I am a Christian woman, married to my high school sweetheart, with two beautiful children that I homeschool. Life should be perfect right? My life is far from it my friend.
I have several mental health diagnoses Major Depressive Disorder -moderate and so far treatment resistant, generalized Anxiety disorder-severe, OCD and PTSD. That’s a mouthful. I grew up in an abusive environment, was bullied at school and flirted with self-harm a few times in my life.
I’ve always had an eating disorder of one kind or another. Overeating, compulsive overeating, anorexia in high school. I punish myself with food- withholding it when I feel I’ve been bad. Sometimes the empty feeling in my stomach is a comfort from the storms raging elsewhere inside me.

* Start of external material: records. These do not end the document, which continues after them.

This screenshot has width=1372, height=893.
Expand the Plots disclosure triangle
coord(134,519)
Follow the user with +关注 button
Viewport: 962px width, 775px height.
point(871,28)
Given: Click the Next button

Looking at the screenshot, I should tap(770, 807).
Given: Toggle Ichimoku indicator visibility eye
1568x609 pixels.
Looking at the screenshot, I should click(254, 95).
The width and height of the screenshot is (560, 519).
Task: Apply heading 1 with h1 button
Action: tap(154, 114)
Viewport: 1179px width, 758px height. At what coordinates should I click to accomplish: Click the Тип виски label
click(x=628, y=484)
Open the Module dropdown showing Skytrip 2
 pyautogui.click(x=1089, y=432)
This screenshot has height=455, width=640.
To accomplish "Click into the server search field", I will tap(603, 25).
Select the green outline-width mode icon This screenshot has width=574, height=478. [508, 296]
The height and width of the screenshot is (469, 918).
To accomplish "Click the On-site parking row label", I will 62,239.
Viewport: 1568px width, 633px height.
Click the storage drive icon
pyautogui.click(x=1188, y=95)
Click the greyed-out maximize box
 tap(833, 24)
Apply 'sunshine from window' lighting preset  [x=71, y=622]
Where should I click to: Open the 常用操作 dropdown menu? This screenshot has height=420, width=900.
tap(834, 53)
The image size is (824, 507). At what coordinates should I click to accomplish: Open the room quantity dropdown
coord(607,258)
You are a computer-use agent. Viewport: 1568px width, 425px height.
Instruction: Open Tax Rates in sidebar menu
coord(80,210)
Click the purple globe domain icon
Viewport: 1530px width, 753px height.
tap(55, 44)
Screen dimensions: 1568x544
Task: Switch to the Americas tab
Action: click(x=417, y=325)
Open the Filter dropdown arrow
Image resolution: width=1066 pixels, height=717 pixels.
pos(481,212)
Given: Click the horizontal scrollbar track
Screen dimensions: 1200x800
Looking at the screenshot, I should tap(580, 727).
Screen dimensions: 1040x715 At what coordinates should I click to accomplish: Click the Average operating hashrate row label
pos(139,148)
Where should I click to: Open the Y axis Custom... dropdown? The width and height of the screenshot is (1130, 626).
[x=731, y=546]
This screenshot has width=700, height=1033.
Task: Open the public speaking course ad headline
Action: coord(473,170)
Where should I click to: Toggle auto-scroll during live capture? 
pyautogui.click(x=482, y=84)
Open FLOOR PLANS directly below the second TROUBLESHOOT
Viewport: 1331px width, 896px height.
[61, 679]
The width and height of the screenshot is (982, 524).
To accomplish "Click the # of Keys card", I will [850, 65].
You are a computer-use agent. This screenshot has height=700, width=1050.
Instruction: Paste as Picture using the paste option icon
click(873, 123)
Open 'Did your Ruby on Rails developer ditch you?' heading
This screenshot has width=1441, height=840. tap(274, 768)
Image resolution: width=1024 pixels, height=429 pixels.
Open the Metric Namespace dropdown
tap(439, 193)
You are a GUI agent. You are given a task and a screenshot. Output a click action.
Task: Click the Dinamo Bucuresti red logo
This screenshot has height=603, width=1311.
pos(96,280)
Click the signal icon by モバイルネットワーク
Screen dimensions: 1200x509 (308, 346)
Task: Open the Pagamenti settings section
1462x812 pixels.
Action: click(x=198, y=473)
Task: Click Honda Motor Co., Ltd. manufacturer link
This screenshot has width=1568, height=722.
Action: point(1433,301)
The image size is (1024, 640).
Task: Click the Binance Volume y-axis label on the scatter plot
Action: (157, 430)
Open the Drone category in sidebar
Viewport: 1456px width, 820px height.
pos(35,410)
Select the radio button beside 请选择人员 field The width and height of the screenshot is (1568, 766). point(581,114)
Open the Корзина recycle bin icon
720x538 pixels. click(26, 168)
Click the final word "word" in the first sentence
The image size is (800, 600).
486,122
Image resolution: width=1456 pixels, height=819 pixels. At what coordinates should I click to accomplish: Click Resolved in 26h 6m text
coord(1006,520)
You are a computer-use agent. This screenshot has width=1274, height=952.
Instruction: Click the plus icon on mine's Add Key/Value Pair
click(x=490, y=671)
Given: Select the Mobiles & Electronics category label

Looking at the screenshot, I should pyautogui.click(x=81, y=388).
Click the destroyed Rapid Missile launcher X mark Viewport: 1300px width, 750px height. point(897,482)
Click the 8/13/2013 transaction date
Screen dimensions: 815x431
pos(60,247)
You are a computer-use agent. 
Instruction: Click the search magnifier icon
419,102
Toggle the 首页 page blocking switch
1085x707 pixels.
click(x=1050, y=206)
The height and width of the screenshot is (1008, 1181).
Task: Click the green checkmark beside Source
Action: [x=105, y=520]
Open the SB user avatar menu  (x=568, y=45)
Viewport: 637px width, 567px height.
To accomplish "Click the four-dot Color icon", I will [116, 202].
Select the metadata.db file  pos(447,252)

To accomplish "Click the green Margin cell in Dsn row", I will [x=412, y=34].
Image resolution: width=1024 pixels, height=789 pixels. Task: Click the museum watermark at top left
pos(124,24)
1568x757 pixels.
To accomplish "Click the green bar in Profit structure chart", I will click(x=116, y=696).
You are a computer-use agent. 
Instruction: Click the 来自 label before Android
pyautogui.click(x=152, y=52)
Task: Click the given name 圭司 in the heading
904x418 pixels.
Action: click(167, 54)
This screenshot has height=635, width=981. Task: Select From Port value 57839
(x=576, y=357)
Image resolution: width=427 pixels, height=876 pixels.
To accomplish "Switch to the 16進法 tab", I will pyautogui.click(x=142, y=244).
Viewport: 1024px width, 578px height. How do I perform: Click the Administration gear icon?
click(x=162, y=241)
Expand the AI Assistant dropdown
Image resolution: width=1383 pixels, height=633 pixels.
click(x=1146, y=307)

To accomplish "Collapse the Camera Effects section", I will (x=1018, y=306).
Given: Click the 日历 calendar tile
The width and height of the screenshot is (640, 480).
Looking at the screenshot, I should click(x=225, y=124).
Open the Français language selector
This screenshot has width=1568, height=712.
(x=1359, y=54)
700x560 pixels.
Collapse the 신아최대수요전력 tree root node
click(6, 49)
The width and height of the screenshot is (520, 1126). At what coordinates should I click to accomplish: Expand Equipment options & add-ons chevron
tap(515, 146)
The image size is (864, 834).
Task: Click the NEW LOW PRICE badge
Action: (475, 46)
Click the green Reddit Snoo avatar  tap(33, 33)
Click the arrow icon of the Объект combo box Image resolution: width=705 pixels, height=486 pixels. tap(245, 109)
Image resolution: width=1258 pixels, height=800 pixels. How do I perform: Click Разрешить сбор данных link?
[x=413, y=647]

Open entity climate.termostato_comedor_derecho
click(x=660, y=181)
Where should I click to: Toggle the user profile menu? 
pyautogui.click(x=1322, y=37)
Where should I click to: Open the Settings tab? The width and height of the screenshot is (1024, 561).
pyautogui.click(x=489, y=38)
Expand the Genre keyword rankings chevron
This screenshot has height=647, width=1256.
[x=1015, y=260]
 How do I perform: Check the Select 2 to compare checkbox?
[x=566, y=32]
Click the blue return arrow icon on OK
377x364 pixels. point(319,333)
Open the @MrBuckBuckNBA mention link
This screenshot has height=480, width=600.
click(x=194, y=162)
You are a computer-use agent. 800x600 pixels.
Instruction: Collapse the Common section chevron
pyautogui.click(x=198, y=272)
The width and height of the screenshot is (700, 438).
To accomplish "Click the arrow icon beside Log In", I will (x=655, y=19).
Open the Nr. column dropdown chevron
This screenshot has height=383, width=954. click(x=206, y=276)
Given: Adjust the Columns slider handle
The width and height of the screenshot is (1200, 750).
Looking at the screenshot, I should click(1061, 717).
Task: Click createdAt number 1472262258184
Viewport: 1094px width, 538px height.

My husband, has been sick for three years with a Lyme like illness, maybe or maybe fibromyalgia, or maybe autoimmune. No one can seem to figure it out. He recently got a severe herniation of his L5S1 vertebrae. Owning a small business this poses a big problem.
My kids, gorgeous, brilliant and both have their own struggles. Big one has High functioning autism, bipolar disorder, ADHD and like his mom Generalized Anxiety Disorder. Little one “only” has ADHD that we know of right now, but she’s young and there’s time to see if anything else rears its head.
This blog is less of a story, or a chronicle of my life, and more of a running thought consciousness of what is going through my head. Partly so that I can remember how I am feeling right now, so that hopefully I can see how far I’ve come when I get past this dark place, and also so that hopefully I can let the thoughts out of my head and stop obsessing over them because my brain doesn’t stop.
I make no apologies for what I post here. I’m trying to make it as anonymous as possible as to protect the innocent and the guilty, but this is my story to tell, and I feel the need to tell it. I don’t want pity or attention I want to get it out of my head, I want to get better and maybe someday my stories can help someone else through their own dark times.